Ein solcher nüchterner Sinn entsprach dem Geist der christlichen Demokratie, auf deren Fahne De Gasperi geschworen hatte. Christliche Demokratie? Wie oft hören wir diese Worte, wie viele — allzu viele — führen sie im Munde. Wenn sie einem Politiker nicht ein Lippenbekenntnis waren, dann bestimmt Alcide De Gasperi. Einen neuen Freiheitsbegriff aus christlichen Wurzeln zu reali-sieren: das war sein Programm. Und mit dem Wort „Freiheit“ „Libertas" steht auf allen Parteiabzeichen der Democristiani kannte er keinen Spaß. Machtvoll verteidigte er diese in verschiedenen Wahlgängen gegen die verbündete kommunistisch-linkssozialistische Koalition. Energisch verwehrte er sich innerhalb seiner eigenen Partei gutgemeinten Ratschlägen, nach rechts zu rücken, ein Gespräch mit den Monarchisten und Neofaschisten anzuknüpfen. Wenn der bekannte General Schlieffen seinem Kaiser den Rat gab, „Macht mir den rechten Flügel stark“, so gab Alcide De Gasperi der italienischen Nachkriegsdemokratie als Gesetz: „Stärkt mir die Mitte!“

Die Mitte: der Ausbildung der europäischen Mitte zwischen den Weltmächten galt die wache Sorge des Außenpolitikers De Gasperi. Das Dreigestirn Schuman-De Gasperi-Aden- auer zeichnete sich für eine Weltsekunde als eine Hoffnung am politischen Horizont ab. Nun, Schuman hat das Steuer schon lange aus der Hand geben müssen, und daß De Gasperi gerade am Vorabend der bedeutungsschweren Konferenz von Brüssel die Augen für immer schloß, erfüllt alle, die die europäischen Staaten nicht in ihren Nationalismus der dreißiger Jahre — mit allem was nachher kam — fallen sehen wollen, mit Beklemmung.

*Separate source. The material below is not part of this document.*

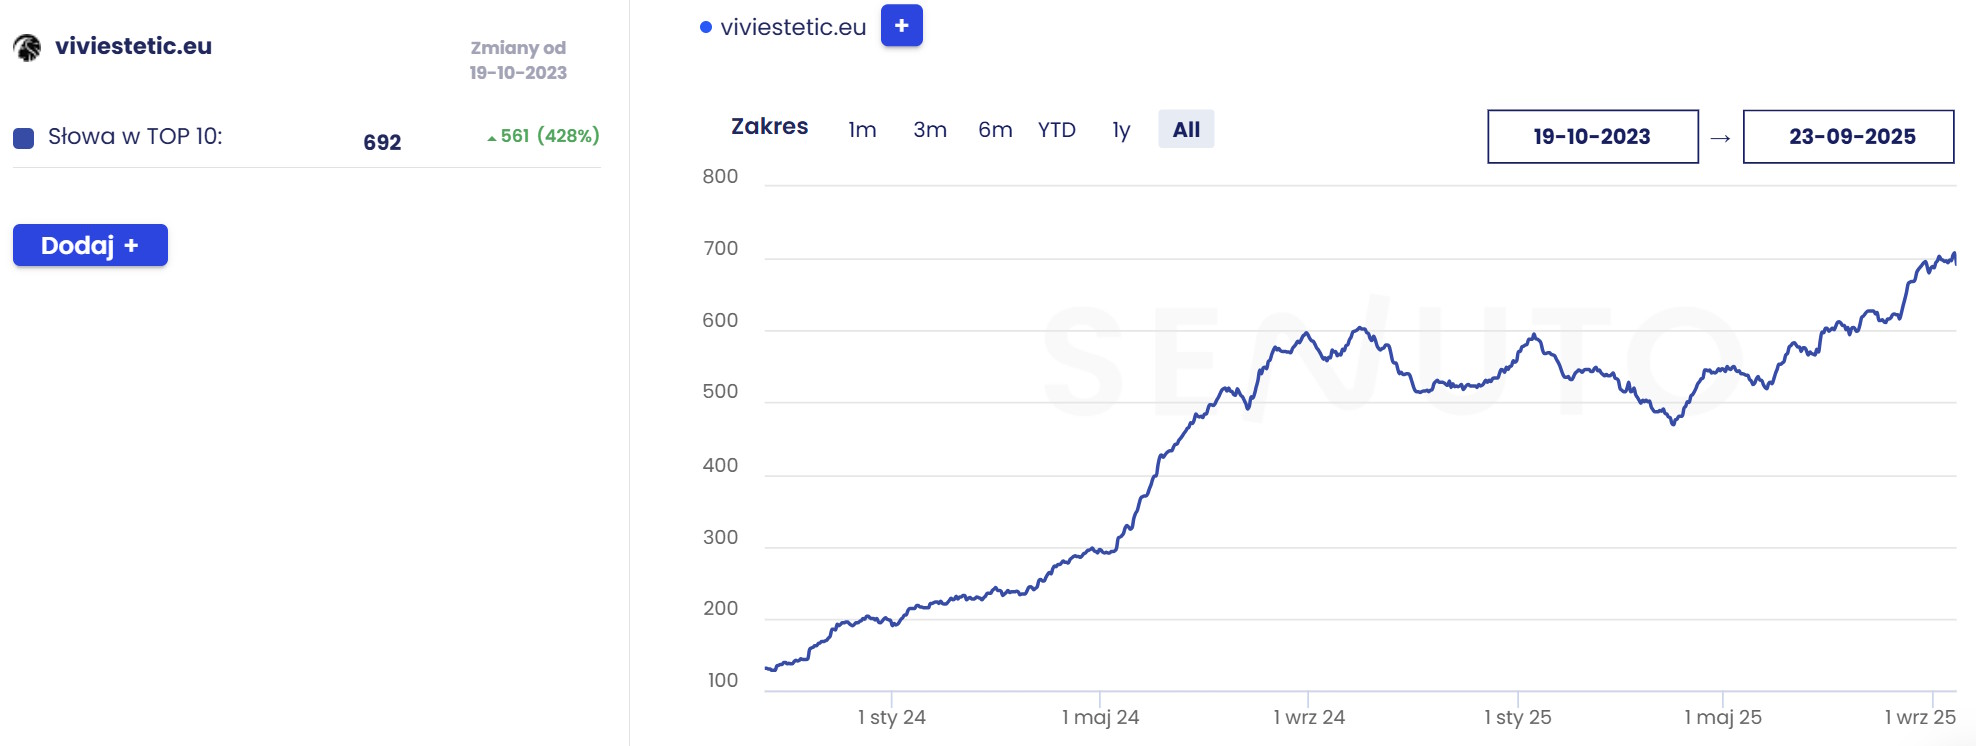Click the viviestetic.eu domain title in sidebar
The height and width of the screenshot is (746, 1976).
(x=133, y=46)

Gerade hier bleibt eine Hoffnung: Auch innerpolitisch war der Kurs De Gasperis schon einmal in Frage gestellt. Nach den unglücklichen Juniwahlen 1953 folgte" eine Zeit der Experimente und der Unsicherheit. Das Konzept De Gasperis schien überholt. Heute steht die Koalition der Parteien des Zentrums unter Scelba auf festerem Grund denn je. Darf man hoffen, daß die europäische Politik De Gasperis nach manchen Irrungen und Verwirrungen dieselbe Rechtfertigung erfährt?

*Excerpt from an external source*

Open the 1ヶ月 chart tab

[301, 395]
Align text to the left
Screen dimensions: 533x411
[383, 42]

Eines kann der Tote von Sella Valsugana mit ins Grab nehmen: das Bewußtsein, das eigene Haus gut bestellt zu haben. In der Democrazia Cristiana hat, von De Gasperi selbst noch gefördert, Amintore Fanfani als Sprecher einer sozialreformatorischen jungen Generation das Steuer ergriffen. Wenige Wochen trennen uns erst von dem Parteitag von Neapel, auf dem sich dieses zutrug. Wenig informierte Kommentatoren sprachen damals von einer Kaltstellung De Gasperis. In Wirklichkeit trug dieser sich mit dem Gedanken, seine Kandidatur zu den nicht allzufernen Wahlen für den Präsidenten der Republik anzumelden. Dieser letzte Wunsch, diese Krönung eines reichen Lebens, ist Aldice De Gasperi versagt geblieben.

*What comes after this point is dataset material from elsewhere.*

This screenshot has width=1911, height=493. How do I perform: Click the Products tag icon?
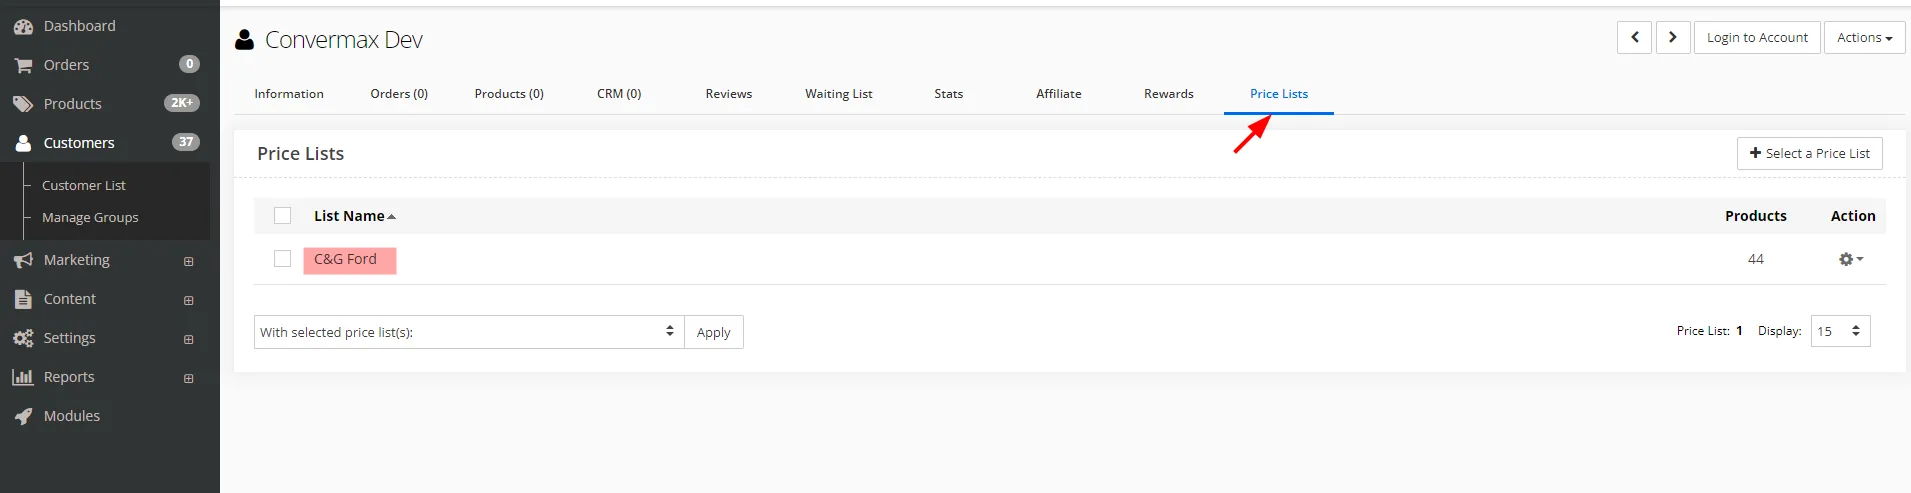point(23,104)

Sein Aviso aber, das er den nachrückenden jungen Parteifreunden als Vermächtnis hinterlassen hat: „Die Democrazia Cristiana ist eine Partei der Mitte, die nach links marschiert“, macht an den grün-weiß-roten Grenzpfählen nicht Halt. Dieser Zuruf wird wohl verstanden bei allen, die sich heute vor dem Grabe Alcide De Gasperis verneigen, die mit ihm das Bekenntnis zur christlichen Demokratie teilen.